Che Pippo Delbono ambisse all’«opera totale» era evidente da molti anni, forse già a partire dalla formazione per la quale aveva rifiutato una normale scuola di teatro, per attingere all’insegnamento da parte di una coppia «peccaminosa» di teatralità, Iben Nagel Rasmussen e Pina Bausch. Entrambe maestre nel privilegio del corpo, ma l’una rifacendosi attraverso Barba e Grotowski alla gestualità orientale, l’altra mescolando alla danza la parola, la musica e un innegabile glamour. Delbono continua a rivendicare quei due insegnamenti, e da tempo sul palcoscenico si misura con le masse, con la musica (e perché no, bande e orchestrine in scena), con i corpi e con le parole, facendo in modo che da quel mix i sentimenti sgorghino puri e forti. Insomma l’opera lirica, cui ha cominciato ad avvicinarsi «scientificamente» (ovvero con la regia) già dall’anno scorso con la Cavalleria rusticana di Mascagni allestita al San Carlo. Poi ha realizzato un Don Giovanni in Polonia, ed ora affronta Puccini, con la Madama Butterfly (oggi l’ultima replica per il festival estivo del San Carlo). Musiche molto diverse ma tutte di roboante bellezza (e popolarità), e tutte incentrate sull’eros. Che sia trionfante all’apparenza o sconfitto, l’amore è un terreno capitale per l’umanità, e questi tre esempi non è strano costituiscano i gradini di una autobiografia dei sentimenti che Delbono va tessendo per farne patrimonio collettivo.

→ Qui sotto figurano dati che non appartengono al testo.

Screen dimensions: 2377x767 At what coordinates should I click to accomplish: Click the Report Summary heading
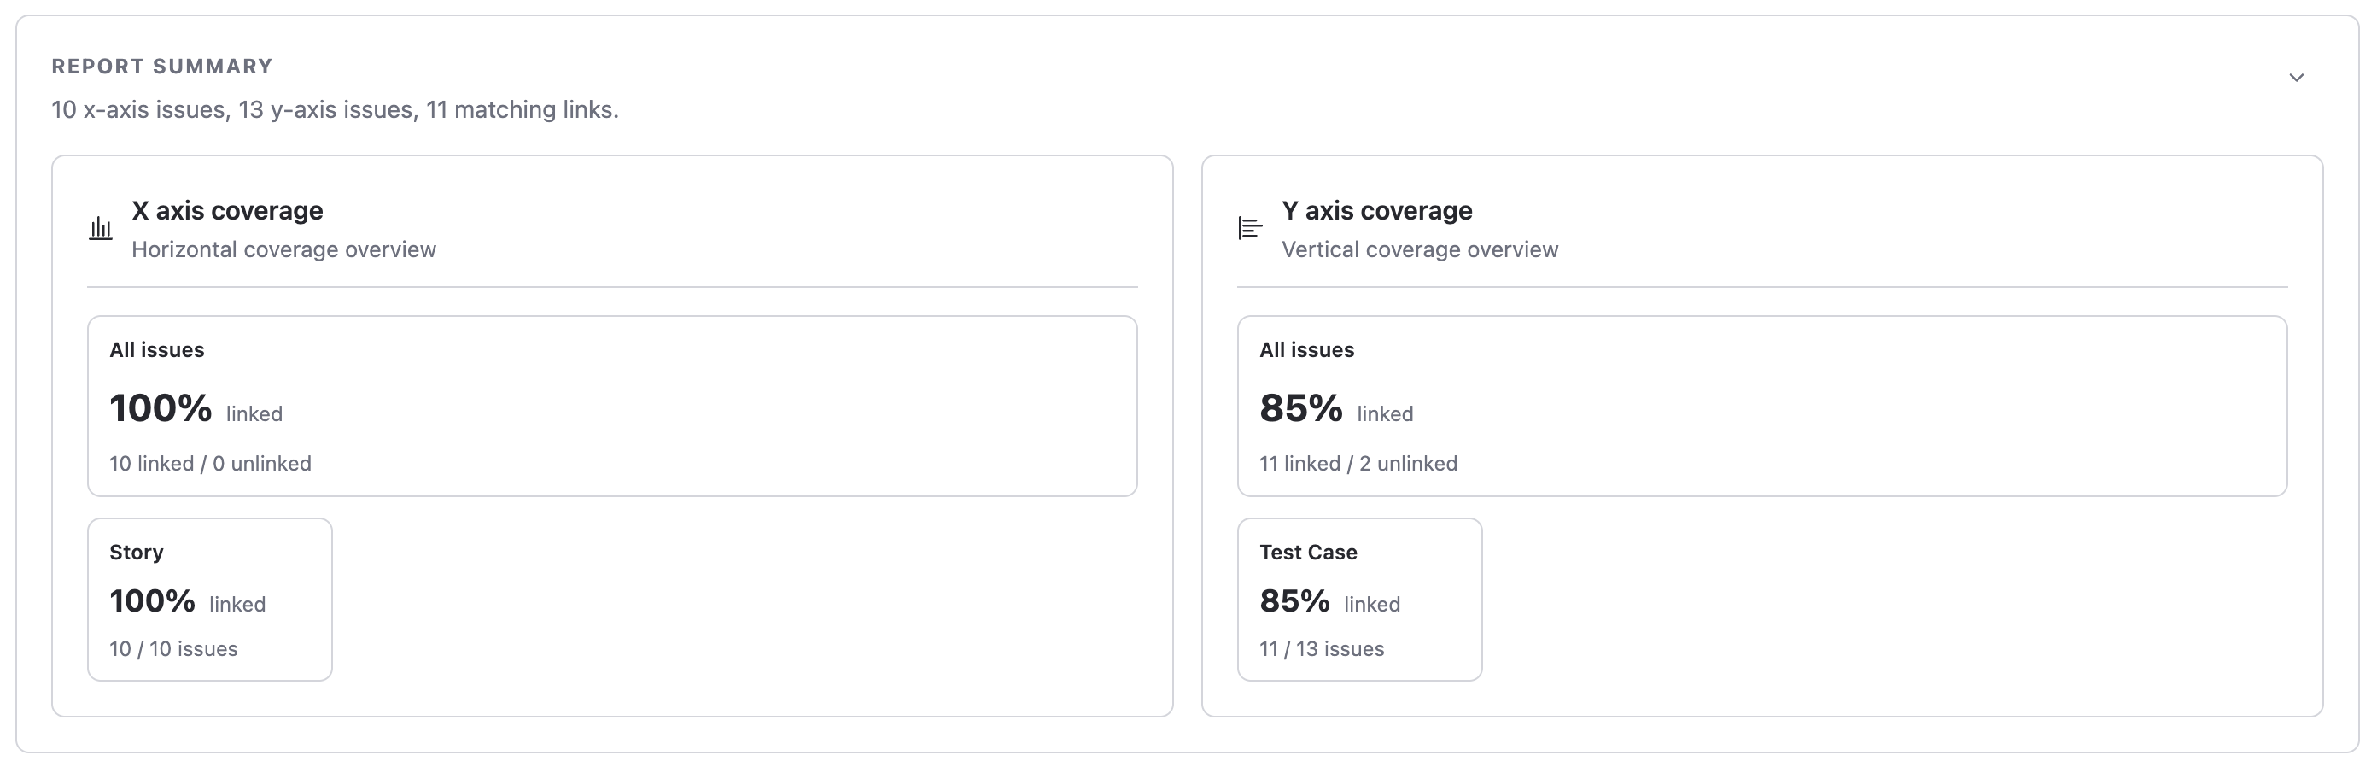point(161,66)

Anche qui l’artista è presente in scena. Anzi apre il sipario con un ricordo che è una dedica sentita e dolorante alla sua prima attrice che non c’è più, Lucia Della Ferrera. Poi sulla scena molto elegante (i sentimenti grandi hanno sempre bisogno di una cornice preziosa) di Nicola Rubertelli, si muovono le «figurine» che si faranno giganti. Ma i segni di Delbono si appropriano di quelle arie meravigliose e universalmente amat; l’ingresso di Bobò vestito da Arlecchino è uno scossone quasi più forte della violenza distruttiva che sta per abbattersi sull’amore di Butterfly e di Pinkerton.

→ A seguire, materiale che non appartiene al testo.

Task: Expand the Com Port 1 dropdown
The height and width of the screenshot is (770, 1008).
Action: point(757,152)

A tutti è capitato di essere l’una o l’altro nei rapporti di coppia. Qui, rispettando la trama e la partitura, Delbono vi volteggia dentro appropriandosi o disfacendosi di quell’amore eccessivo e dal tragico destino. E quel fil di fumo penetra acre nel cuore dello spettatore. Mentre non lesinano sentimento Nicola Luisotti, che ha preso la direzione d’orchestra alla vigilia del debutto, e i cantanti protagonisti Raffaella Angeletti e Vincenzo Costanzo. Delbono procede dal suo teatro verso l’opera totale, totale anche nel senso che coinvolge parte di tutti noi, oggi.